Ukrainian President Volodymyr Zelenskyy’s impassioned video plea to Thursday’s gathering of NATO leaders in Brussels for emergency military aid effectively dropped what had been Kyiv’s No. 1 ask in the unequal fight to hold off invading Russian forces: a no-fly zone to block Russian fighter jets from the skies over its smaller neighbor.

Mr. Zelenskyy appeared to be bowing to reality in an address to President Biden and other top officials while pressing Western powers for more planes, tanks and missiles “without restrictions.”

“The alliance can still prevent the deaths of Ukrainians from Russian strikes, from Russian occupation, by giving us all the weapons we need,” Mr. Zelenskyy said from Kyiv. His government still controls the capital city a full month after Russian President Vladimir Putin ordered his troops across the border.

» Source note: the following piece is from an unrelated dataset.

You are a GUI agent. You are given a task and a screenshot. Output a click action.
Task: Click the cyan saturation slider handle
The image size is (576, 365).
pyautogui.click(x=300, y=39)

The Ukrainian leader expressed thanks for Western military aid supplied so far, but he could not hide his frustration that more help was not forthcoming. He said he asked for the no-fly zone on Feb. 24, the day Russia invaded, and that Kyiv has yet to get a definitive answer from the West on requests for tanks, fighter jets and other military assets.

“This is the worst thing about war. We’re not to have a clear answer from the West to requests for help,” he said.

NATO Secretary-General Jens Stoltenberg insisted that NATO would not set up a no-fly zone mission in Ukraine because it would ultimately necessitate direct attacks on Russian assets.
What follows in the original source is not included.